Son acte de naissance sur la scène publique indique le 9 septembre 2016. Ce matin-là, vers 7h40, les auditeurs de "La Première" découvrent Opaline Meunier, la présidente de l’Unecof (l’Union des étudiants de la communauté française). Elle est l’invitée de la matinale pour évoquer la problématique de l’accès aux études de médecine et aux numéros Inami, dont on reparlait ce mercredi avec la proposition du ministre Marcourt (PS) sur l’examen d’entrée (pages 4-5). Aisance oratoire, franc-parler, humour, expertise dans les dossiers évoqués. En douze minutes, elle fait forte impression. L’Unecof, petite organisation étudiante qui gravitait dans l’ombre de la FEF (Fédération des étudiants francophones), a gagné en visibilité comme jamais. Sa présidente aussi.

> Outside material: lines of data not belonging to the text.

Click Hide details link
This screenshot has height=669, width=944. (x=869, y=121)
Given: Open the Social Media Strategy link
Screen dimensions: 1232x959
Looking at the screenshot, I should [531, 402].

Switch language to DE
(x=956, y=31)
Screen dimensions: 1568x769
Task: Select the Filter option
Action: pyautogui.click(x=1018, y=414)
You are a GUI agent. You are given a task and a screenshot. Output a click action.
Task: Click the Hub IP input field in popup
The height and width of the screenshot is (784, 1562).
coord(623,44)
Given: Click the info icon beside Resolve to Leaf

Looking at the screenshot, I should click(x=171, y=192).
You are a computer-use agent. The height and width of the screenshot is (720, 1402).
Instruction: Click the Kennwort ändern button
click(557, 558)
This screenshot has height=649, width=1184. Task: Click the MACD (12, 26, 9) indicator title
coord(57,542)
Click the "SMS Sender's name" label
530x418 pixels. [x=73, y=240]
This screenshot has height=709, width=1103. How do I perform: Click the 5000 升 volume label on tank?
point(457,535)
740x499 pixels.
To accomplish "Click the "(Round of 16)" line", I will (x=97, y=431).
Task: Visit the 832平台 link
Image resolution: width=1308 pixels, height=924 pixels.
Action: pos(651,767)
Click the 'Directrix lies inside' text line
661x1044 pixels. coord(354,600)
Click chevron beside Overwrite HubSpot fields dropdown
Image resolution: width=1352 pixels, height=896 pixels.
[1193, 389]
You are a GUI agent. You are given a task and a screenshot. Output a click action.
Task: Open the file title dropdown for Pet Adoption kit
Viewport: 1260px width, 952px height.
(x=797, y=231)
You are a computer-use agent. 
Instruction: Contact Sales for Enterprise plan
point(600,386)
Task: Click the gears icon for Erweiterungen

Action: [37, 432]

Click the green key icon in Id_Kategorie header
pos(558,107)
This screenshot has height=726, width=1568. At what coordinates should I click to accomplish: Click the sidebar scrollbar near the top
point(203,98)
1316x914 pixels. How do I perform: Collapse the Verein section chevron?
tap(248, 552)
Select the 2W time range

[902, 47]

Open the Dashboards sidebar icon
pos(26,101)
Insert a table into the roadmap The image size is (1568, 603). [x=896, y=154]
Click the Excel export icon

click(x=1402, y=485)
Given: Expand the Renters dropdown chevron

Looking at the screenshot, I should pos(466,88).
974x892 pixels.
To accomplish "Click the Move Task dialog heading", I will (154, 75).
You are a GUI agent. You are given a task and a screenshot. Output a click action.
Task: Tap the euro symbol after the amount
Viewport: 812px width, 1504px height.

A la fin de l’interview sur "La Première", Opaline Meunier dit : "Moi, j’ai ma carte CDH. Je n’ai aucun souci à le dire. Mais je suis la seule à l’Unecof, on est pluralistes." Elle a rejoint les rangs humanistes à 15 ans, du côté d’Estinnes. Dans la foulée de son passage en radio, la députée CDH Catherine Fonck l’appelle pour la saluer. Sa prestation a aussi séduit Benoît Lutgen. Le président centriste espère à présent qu’elle acceptera de renforcer le CDH bruxellois. Rien n’est fait. Ce ne sera pas simple de convaincre cette Hennuyère de 23 ans au caractère bien trempé, élevée dans l’environnement militaire du Shape. Pour le moment, la jeune femme, qui étudie le droit et les sciences politiques à Namur, même si elle habite à Schaerbeek avec son compagnon, préfère parler le wallon avec ses grands-parents plutôt que le brusseleir.